To assess the APE2 score as a diagnostic tool for autoimmune encephalitis (AE).
The antibody prevalence in epilepsy and encephalopathy score (APE2) was developed to help select patients for neuronal antibody testing. However, the score can also be used to diagnose AE and may be less restrictive than the 2016 Graus criteria especially in seronegative patients.
We conducted a retrospective study on patients referred to a tertiary neuroimmunology clinic for evaluation of AE from January 2017 to May 2023. We applied the APE2 score to patients who were and were not eventually diagnosed with AE and assessed sensitivity, specificity, and positive/negative predictive values.
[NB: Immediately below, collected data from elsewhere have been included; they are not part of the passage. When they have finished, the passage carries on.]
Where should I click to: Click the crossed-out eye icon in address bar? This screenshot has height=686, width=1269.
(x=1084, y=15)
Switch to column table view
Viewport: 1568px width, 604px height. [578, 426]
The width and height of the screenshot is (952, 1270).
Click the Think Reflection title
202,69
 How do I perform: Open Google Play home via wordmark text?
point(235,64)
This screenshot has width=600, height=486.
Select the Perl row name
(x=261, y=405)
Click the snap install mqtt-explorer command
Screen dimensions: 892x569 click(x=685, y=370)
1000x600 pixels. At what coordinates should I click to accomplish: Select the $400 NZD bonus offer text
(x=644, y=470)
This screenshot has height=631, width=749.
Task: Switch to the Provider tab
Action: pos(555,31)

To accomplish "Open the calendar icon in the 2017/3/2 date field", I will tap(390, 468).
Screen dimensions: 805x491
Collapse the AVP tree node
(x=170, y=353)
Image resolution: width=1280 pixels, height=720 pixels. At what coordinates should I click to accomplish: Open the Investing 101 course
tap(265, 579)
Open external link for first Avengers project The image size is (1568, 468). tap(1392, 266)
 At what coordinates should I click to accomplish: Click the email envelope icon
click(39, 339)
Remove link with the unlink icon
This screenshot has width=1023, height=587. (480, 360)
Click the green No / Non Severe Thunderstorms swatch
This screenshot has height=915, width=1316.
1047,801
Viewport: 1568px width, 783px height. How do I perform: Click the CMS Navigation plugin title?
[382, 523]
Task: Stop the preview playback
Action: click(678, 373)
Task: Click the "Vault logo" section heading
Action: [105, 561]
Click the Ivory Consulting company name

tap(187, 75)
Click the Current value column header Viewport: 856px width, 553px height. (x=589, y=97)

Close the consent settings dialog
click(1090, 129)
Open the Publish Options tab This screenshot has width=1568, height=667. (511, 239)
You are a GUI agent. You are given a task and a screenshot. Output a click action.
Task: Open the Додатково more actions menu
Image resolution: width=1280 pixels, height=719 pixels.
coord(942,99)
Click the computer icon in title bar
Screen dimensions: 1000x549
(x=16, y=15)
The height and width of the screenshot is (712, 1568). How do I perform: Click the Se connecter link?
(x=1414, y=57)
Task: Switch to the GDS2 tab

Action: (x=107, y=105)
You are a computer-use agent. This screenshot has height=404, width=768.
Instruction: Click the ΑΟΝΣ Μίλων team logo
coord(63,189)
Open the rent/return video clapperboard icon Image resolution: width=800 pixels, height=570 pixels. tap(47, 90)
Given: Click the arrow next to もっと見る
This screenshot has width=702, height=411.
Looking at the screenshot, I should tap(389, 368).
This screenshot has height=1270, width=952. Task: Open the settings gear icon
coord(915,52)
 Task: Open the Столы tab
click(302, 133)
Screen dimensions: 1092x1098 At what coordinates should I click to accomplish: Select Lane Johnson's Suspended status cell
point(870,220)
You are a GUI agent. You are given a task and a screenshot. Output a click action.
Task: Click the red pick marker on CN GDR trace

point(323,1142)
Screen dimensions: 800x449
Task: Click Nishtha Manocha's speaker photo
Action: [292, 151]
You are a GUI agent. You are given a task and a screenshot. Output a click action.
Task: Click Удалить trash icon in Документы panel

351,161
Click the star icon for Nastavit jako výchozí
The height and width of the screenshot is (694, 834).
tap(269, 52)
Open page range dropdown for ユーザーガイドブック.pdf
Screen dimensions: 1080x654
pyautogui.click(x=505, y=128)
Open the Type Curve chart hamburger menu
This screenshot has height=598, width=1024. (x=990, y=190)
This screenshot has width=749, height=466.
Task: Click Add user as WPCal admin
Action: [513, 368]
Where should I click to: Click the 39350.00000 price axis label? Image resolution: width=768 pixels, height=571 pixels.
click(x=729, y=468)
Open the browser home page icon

Seventy-four patients were evaluated (59.5% female, average age 52.28±19.75, 17 seronegative). Forty-seven patients (63.5%) were diagnosed with autoimmune encephalitis per expert opinion and twenty-seven (36.5%) were found to have alternative diagnoses. The average APE2 score in the AE patients was 4.91±2.11 while it was 2.11±1.82 in the patients without AE. Of the AE patients, according to the APE2 score, 2% had possible AE, 34% had probable AE, and 44.6 % had seropositive AE. To diagnose AE, an APE2 score of ≥4 with good response to immunotherapy had a 78% sensitivity, an 81.4% specificity, an 88.1% positive predictive value, and a 68.8% negative predictive value relative to expert opinion. An APE2 score ≥ 7 improved specificity to 96.3% and the PPV to 92.3%. However, the sensitivity dropped to 37.5% and the NPV to 56.5%.
The APE2 score criteria could have diagnostic utility for autoimmune encephalitis patients, particularly those that are seronegative and can differentiate AE from mimickers. We are currently comparing the utility of the APE2 score to the Graus 2016 criteria in seronegative patients.